La Tunisie à nouveau secouée par des émeutes alors qu’approche le septième anniversaire de la chute de la dictature de Ben Ali. Depuis lundi, des manifestations contre l’austérité ont éclaté à travers tout le pays.

La hausse de la TVA ainsi que de nouvelles taxes apparues le 1er janvier 2018 sur le carburant, les cartes téléphoniques, les hôtels ou encore sur les fruits et légumes, fut celle de trop pour les Tunisiens. Car avec l’inflation à 6% qu’ils ont endurée l’an dernier, leur pouvoir d’achat a déjà beaucoup fondu. Et sept ans après la « révolution de jasmin » leur patience est à bout. Avec la transition économique qui devait accompagner l’avènement de la démocratie qui n’a toujours pas eu lieu, le chômage demeure élevé à 12% (il est même de 30% parmi les jeunes). Et le déséquilibre d’une économie privilégiant la côte touristique au détriment de l’intérieur toujours pas résorbé. L’argent est là, avec le concours des bailleurs internationaux, ce mal est identifié de longue date et pourtant il n’est toujours pas traité.

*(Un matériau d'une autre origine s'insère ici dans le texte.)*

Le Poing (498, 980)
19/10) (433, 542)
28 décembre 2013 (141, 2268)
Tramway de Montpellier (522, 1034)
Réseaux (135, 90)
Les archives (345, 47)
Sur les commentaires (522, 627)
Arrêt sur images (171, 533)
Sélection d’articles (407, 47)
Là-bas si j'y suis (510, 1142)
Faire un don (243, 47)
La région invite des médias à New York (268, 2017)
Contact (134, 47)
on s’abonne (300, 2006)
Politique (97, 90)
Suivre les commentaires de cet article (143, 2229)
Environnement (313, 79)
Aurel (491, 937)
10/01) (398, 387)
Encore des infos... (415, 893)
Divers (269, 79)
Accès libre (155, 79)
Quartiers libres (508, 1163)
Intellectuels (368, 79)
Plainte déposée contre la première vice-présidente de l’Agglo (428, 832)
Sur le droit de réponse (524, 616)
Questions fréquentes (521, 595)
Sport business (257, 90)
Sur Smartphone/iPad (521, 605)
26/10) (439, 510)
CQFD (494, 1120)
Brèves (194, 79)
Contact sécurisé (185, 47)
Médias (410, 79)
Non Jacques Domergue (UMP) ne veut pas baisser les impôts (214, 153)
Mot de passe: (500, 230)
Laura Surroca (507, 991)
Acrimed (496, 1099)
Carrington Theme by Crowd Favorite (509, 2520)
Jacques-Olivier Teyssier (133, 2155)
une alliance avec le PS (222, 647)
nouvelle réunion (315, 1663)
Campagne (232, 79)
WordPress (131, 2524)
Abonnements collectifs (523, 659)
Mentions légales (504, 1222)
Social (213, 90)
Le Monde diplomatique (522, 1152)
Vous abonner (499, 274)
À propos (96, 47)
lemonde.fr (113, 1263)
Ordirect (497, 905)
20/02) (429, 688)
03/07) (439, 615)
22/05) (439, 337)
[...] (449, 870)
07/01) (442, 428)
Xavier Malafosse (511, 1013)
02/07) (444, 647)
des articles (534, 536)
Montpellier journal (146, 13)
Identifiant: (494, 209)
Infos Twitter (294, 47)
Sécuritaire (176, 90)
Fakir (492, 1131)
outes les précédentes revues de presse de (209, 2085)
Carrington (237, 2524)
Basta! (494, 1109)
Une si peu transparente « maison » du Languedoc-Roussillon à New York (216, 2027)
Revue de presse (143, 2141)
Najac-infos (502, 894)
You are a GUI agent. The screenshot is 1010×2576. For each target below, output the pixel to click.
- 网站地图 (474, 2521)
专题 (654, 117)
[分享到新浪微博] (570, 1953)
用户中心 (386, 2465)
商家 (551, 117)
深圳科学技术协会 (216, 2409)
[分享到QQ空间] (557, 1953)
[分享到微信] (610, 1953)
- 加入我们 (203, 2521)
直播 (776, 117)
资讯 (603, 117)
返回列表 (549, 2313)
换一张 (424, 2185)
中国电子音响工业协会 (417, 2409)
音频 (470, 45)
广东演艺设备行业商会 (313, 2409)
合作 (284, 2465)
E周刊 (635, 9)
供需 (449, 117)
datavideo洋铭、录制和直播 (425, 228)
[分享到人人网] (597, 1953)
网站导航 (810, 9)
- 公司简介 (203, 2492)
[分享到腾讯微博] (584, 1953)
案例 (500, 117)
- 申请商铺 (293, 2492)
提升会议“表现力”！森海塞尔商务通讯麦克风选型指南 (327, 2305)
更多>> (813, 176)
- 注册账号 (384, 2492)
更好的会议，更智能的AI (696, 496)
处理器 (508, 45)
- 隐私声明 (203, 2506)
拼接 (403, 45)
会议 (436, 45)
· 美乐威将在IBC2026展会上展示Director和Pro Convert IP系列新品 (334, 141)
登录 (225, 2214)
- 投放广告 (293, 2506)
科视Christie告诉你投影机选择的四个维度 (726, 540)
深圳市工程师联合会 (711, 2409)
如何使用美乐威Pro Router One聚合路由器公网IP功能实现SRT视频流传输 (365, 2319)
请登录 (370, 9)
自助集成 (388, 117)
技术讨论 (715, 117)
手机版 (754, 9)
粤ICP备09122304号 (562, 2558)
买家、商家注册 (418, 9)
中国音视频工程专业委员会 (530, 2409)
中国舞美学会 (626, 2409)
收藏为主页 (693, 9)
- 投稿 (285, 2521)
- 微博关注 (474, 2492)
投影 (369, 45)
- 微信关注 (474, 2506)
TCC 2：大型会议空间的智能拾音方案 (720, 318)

L’échec des gouvernements successifs

Avec les attentats de 2015 la Tunisie a encaissé un choc externe qui a annihilé la reprise dont le pays aurait pu bénéficier. L’Etat a dû également augmenter ses dépenses de sécurité pour faire face à la menace terroriste émanant du voisin libyen. Mais cela ne suffit pas à expliquer la déliquescence des finances publiques, qui est le problème urgent auquel est confronté le gouvernement. La dette a vertigineusement enflé depuis la révolution.

La dette représentait 40% du PIB en 2010, c’est aujourd’hui plus de 60%

Le service de la dette pompe une bonne partie du budget de l’Etat qui pourrait être affecté à des investissements et par ailleurs cela affaiblit le dinar. Chaque fois qu’il faut honorer un remboursement, les réserves de change se creusent, la monnaie tunisienne se dévalorise ce qui renchérit les prix des produits importés. C’est en partie ce qui explique cette inflation repartie en flèche depuis deux ans. C’est ce qui rogne insidieusement le pouvoir d’achat des Tunisiens. Pour casser ce cercle vicieux le Premier ministre Youssef Chaheb a donc opté pour l’austérité, sous la pression aussi du FMI, au risque de mécontenter la rue. Pour l’instant, il joue la fermeté. Mais la tentation est sans doute très forte d’accéder aux revendications des manifestants.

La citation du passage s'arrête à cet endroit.